**Exercise details:** Transcribe precisely, and only, the lines beginning at the line containing "Check the first activity row checkbox" and ending at the final line of the material below.

——

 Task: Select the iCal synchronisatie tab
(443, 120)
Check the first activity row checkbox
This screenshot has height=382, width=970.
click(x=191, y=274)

——

**Answer space:**
Check the first activity row checkbox
This screenshot has height=382, width=970.
click(x=191, y=274)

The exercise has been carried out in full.